╭─ SUPPLIED RECORDS
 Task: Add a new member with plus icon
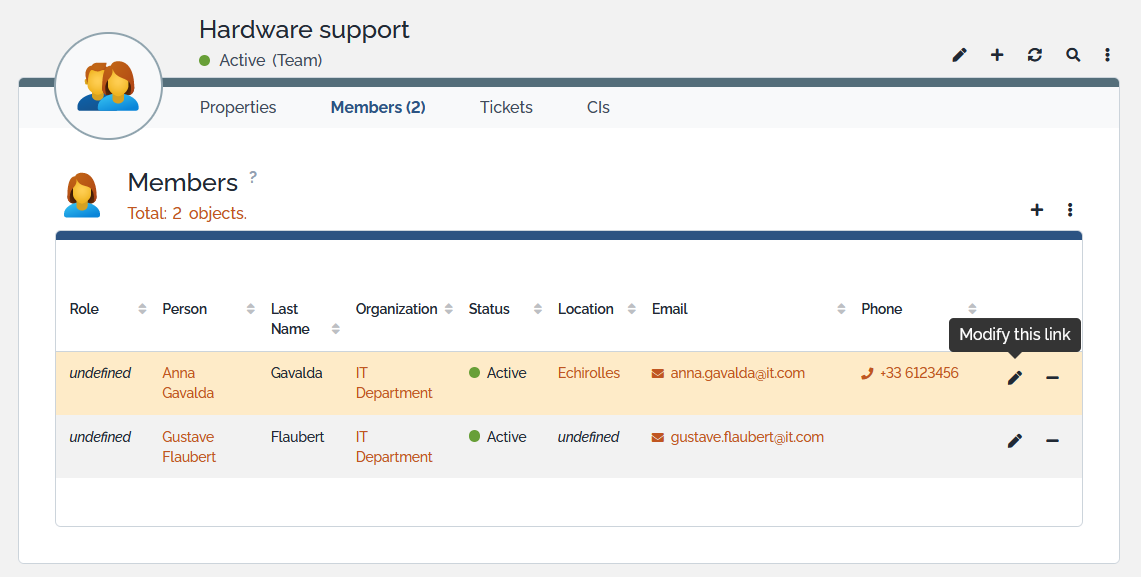[x=1037, y=210]
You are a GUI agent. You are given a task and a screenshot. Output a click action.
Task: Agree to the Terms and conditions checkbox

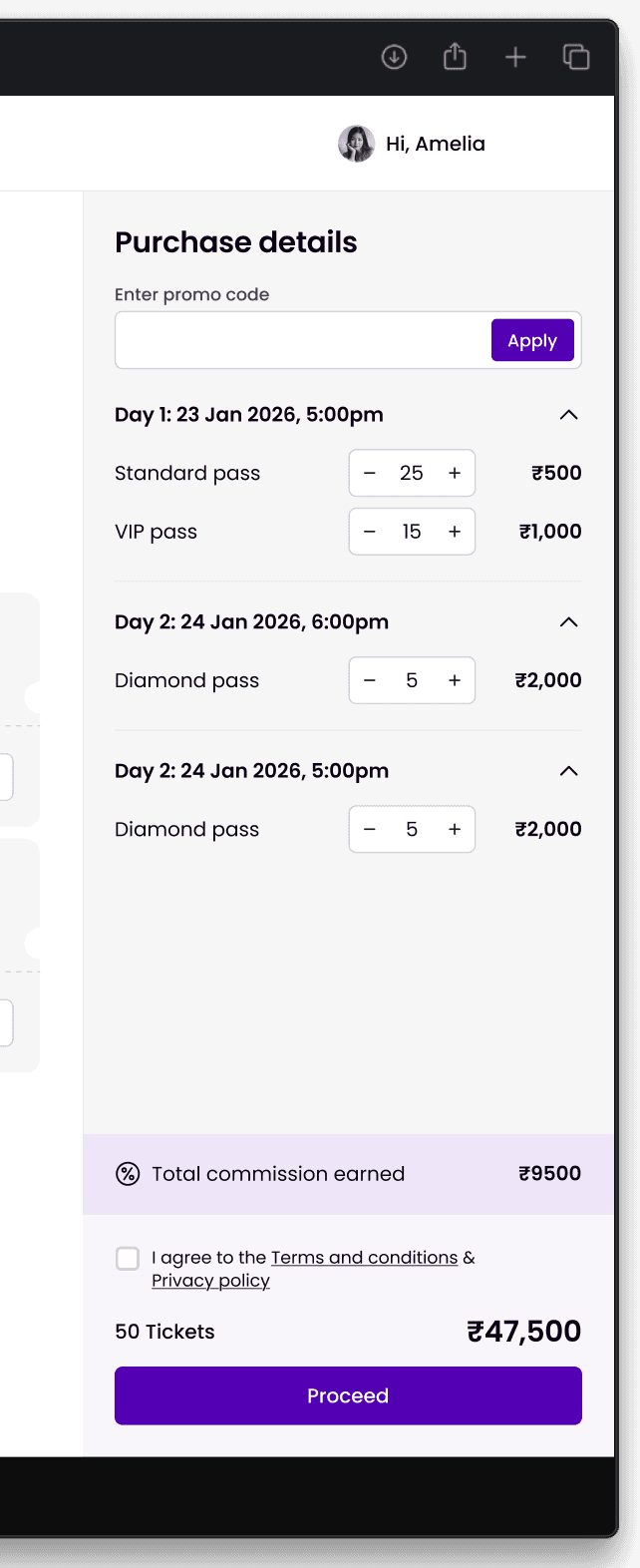(x=128, y=1258)
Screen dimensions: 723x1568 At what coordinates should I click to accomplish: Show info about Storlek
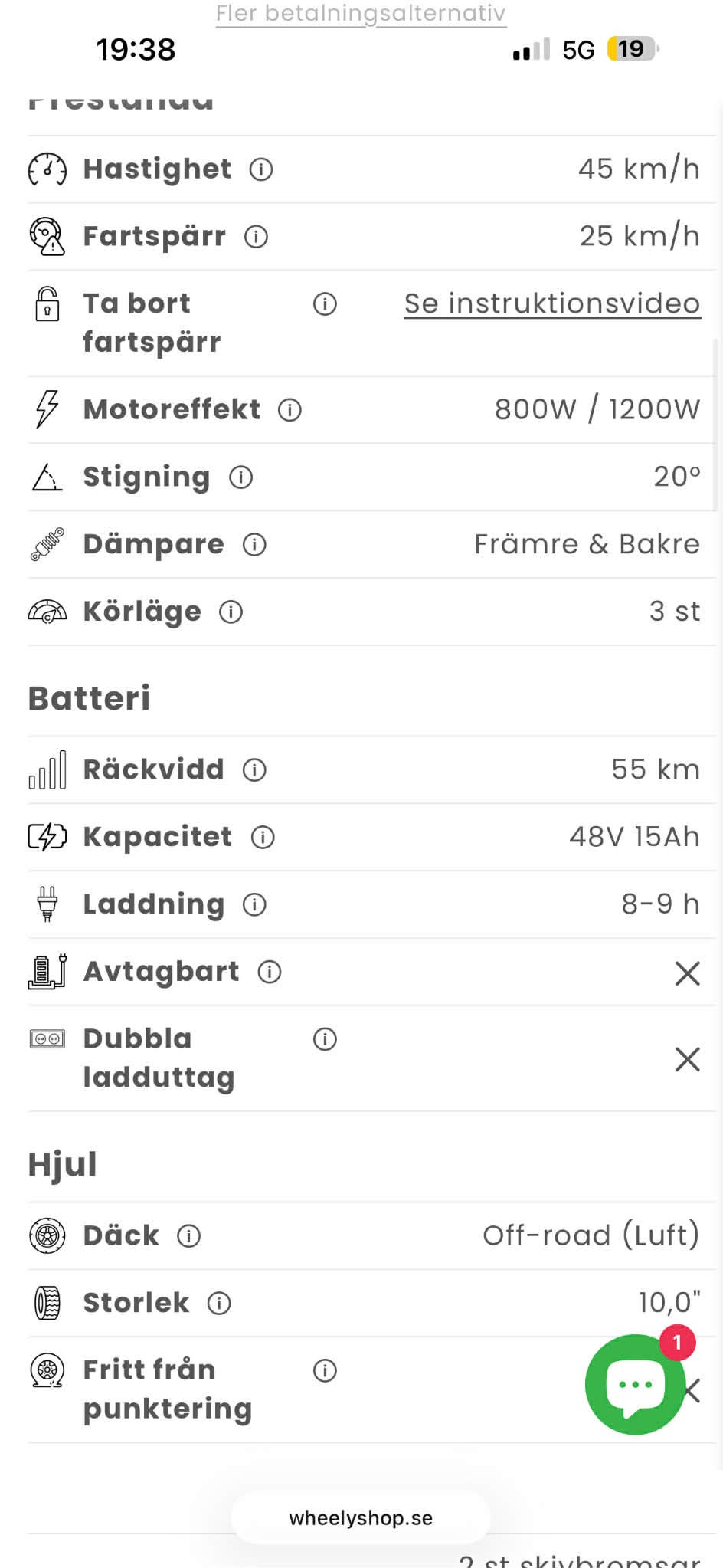[x=219, y=1304]
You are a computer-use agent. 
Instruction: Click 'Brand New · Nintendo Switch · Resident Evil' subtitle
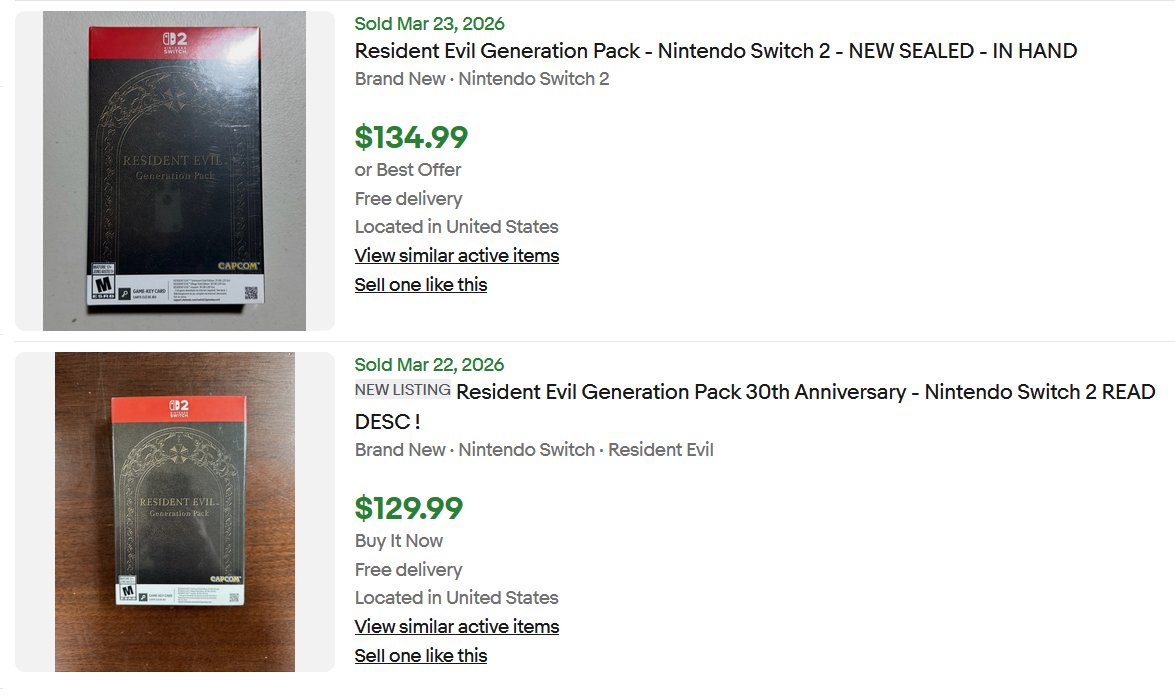pos(534,450)
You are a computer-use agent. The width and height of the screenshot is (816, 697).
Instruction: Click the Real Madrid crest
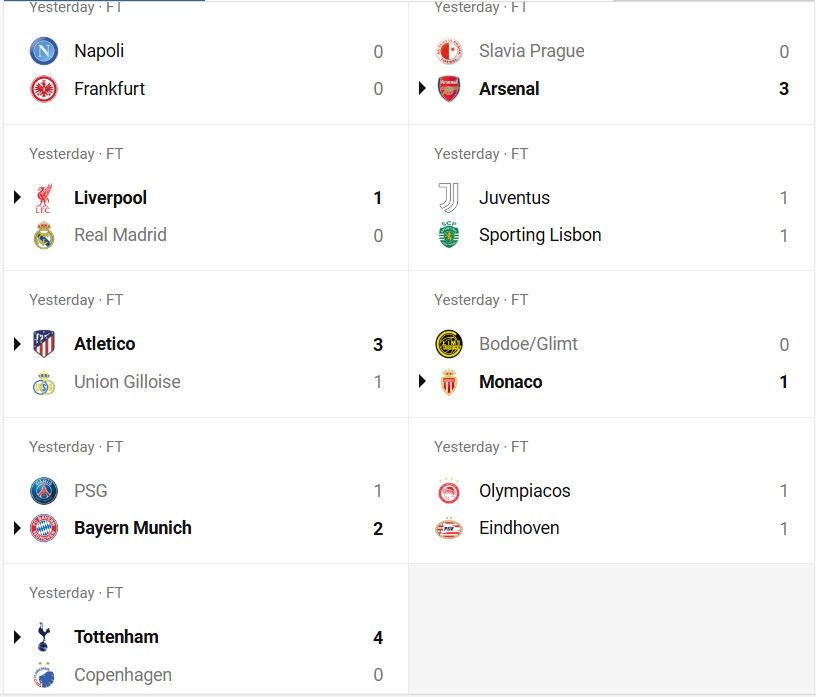(44, 236)
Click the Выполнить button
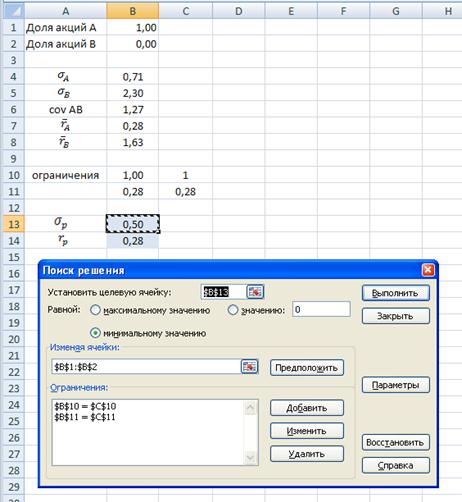This screenshot has width=462, height=502. click(x=396, y=293)
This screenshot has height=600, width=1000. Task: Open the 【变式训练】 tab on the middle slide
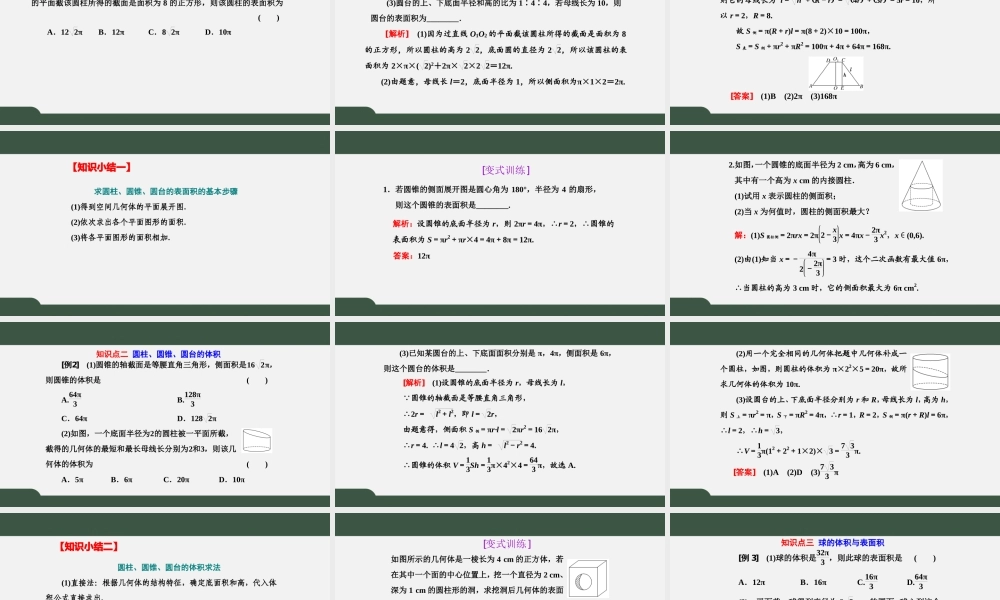click(x=518, y=170)
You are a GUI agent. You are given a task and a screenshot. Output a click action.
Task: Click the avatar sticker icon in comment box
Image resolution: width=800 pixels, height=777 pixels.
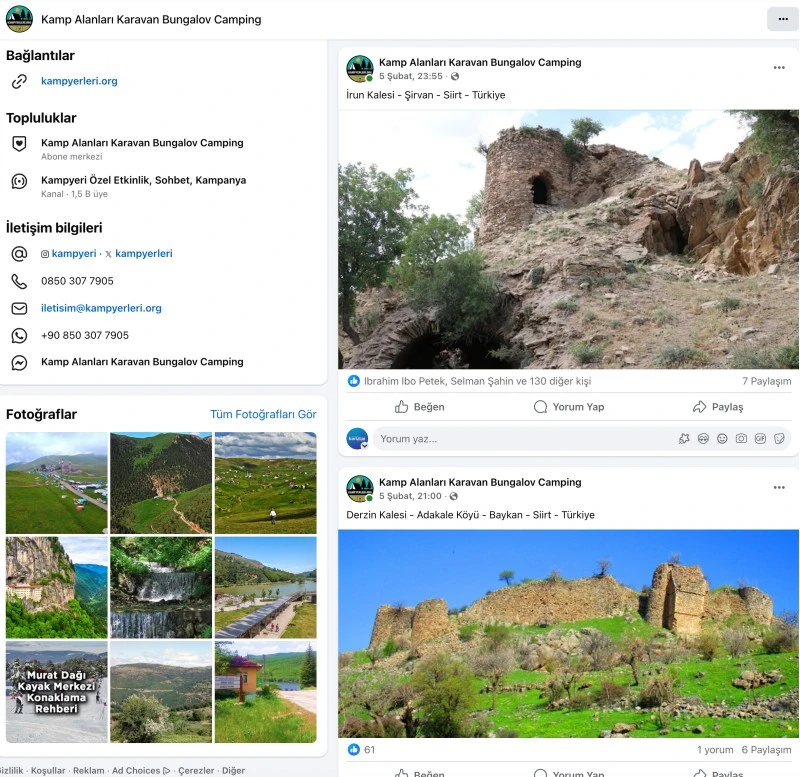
╰─
**YOUR OBJECTIVE**
Using the listing above, report each line that mentions the word "computer".

**EXPECTED ANSWER**
You are a computer-use agent. 
You are a computer-use agent. The width and height of the screenshot is (816, 697).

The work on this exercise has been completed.